Quantum reflection of helium atom beams from a microstructured grating

TL;DR

This study demonstrates quantum reflection of helium atom beams from a microstructured grating, revealing detailed diffraction patterns and insights into atom-surface interactions at grazing incidence.

Contribution

It provides high-resolution diffraction data showing quantum reflection effects on a microstructured surface, advancing understanding of atom-surface potentials.

Findings

Resolved diffraction peaks up to 7th order

Significant variation in diffraction intensities with wavelength and angle

Quantum reflection explained by Casimir-van der Waals potential

Abstract

We observe high-resolution diffraction patterns of a thermal-energy helium-atom beam reflected from a microstructured surface grating at grazing incidence.
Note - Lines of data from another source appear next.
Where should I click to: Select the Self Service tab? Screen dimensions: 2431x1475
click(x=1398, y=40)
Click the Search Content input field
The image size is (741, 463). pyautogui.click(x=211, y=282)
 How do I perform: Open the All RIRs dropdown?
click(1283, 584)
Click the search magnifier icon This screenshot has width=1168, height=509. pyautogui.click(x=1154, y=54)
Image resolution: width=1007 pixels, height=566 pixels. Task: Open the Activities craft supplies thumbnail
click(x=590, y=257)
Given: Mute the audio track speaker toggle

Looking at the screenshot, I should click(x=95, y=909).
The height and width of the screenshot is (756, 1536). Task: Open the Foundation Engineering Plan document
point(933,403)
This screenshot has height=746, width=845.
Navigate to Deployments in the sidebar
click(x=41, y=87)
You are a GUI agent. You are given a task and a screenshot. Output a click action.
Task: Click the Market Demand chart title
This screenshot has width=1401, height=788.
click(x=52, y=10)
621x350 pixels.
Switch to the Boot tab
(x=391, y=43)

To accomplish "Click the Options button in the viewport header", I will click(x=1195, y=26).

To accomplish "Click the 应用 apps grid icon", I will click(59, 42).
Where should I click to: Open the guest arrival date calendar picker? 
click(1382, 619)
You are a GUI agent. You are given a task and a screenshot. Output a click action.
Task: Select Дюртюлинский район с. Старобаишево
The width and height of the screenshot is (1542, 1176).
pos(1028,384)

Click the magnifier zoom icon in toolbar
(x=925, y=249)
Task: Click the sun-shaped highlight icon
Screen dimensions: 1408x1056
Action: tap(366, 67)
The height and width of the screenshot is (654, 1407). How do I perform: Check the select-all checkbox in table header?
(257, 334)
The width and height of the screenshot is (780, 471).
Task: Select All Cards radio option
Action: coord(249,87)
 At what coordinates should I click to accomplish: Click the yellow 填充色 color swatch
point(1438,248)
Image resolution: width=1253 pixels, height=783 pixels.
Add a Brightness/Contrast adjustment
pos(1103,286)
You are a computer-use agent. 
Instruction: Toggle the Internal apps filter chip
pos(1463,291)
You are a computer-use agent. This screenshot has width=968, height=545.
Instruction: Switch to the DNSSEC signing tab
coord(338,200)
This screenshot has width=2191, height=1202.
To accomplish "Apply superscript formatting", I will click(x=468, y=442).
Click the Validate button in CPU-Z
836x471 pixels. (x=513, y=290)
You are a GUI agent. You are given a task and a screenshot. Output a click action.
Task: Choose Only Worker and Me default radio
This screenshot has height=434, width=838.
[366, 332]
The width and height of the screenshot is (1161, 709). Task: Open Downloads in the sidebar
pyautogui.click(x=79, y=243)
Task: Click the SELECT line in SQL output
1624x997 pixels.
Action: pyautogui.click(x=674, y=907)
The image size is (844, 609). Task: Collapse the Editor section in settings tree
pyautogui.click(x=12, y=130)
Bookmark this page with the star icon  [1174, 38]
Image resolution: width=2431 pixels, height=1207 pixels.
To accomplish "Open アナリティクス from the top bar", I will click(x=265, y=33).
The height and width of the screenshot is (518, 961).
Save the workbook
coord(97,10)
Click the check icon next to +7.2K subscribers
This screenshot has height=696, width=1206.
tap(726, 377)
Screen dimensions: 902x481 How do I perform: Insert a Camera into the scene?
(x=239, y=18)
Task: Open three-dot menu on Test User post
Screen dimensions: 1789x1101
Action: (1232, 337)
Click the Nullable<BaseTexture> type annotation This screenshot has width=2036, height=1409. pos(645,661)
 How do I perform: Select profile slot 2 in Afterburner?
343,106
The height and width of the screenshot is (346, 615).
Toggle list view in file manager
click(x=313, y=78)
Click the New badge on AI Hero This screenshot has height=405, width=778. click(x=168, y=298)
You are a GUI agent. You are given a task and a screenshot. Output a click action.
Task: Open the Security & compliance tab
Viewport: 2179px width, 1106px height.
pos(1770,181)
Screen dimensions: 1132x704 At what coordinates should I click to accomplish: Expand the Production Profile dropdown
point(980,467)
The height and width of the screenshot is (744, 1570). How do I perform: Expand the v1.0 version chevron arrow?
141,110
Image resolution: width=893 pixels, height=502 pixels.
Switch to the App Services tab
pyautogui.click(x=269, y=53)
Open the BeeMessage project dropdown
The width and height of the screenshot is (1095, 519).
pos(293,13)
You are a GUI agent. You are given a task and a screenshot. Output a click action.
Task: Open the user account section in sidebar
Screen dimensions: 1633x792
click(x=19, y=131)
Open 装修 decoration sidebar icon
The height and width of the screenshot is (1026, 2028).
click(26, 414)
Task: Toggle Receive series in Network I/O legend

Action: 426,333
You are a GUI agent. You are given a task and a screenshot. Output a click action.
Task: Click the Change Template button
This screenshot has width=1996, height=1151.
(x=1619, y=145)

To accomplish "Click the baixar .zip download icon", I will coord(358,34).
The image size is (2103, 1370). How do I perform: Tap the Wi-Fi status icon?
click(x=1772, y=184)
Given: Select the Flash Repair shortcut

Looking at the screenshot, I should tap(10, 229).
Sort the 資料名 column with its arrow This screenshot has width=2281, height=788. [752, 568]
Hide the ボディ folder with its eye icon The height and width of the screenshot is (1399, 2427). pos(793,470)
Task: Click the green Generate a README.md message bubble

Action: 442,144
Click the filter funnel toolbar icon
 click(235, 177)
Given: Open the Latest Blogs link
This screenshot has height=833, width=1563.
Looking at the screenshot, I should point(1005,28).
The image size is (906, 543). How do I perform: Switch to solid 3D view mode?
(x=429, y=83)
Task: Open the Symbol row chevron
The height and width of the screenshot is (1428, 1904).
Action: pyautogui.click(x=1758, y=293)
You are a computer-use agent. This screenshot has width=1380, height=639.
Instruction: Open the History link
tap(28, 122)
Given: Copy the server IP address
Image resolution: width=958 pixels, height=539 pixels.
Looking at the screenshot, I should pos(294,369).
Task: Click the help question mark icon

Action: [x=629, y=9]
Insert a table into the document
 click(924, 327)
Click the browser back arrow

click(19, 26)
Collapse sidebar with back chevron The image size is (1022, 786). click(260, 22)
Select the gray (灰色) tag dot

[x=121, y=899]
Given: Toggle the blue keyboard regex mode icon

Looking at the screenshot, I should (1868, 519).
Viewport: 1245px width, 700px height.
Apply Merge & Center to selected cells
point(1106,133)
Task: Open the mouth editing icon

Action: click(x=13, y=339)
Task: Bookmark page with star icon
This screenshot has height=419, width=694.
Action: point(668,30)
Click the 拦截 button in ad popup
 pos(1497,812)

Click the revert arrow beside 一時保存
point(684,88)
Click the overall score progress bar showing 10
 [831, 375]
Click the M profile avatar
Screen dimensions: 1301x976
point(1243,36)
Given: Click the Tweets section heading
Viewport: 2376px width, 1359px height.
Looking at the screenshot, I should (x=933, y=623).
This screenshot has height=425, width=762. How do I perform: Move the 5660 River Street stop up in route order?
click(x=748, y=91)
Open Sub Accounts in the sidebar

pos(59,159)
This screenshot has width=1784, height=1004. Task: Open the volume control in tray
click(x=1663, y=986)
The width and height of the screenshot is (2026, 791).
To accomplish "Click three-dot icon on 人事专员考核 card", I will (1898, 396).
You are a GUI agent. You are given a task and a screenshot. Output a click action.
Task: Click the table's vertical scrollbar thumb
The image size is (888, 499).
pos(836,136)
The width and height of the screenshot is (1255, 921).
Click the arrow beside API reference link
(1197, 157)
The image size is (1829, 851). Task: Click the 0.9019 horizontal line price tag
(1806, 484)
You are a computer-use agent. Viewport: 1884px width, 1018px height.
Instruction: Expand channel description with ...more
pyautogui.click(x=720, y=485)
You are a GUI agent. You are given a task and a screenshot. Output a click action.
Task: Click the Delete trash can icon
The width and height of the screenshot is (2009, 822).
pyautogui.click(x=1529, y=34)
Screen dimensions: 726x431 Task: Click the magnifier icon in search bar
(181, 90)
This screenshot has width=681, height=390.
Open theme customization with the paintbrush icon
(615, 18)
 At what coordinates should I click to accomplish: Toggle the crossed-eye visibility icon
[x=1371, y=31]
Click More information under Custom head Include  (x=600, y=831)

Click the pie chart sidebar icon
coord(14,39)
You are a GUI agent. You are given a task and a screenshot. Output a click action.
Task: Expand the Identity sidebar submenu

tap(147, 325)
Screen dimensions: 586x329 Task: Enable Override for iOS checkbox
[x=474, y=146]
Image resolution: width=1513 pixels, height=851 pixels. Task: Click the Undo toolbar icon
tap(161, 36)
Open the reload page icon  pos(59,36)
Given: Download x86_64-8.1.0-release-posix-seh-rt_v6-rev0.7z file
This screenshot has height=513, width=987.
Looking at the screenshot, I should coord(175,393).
The grating consists of 10-$\mu$m-wide Cr strips patterned on a quartz substrate and has a periodicity of 20 $\mu$m. Fully-resolved diffraction peaks up to the $7^{\rm th}$ order are observed at grazing angles up to 20 mrad. With changes in de Broglie wavelength or grazing angle the relative diffraction intensities show significant variations which shed light on the nature of the atom-surface interaction potential. The observations are explained in terms of quantum reflection at the long-range attractive Casimir-van der Waals potential.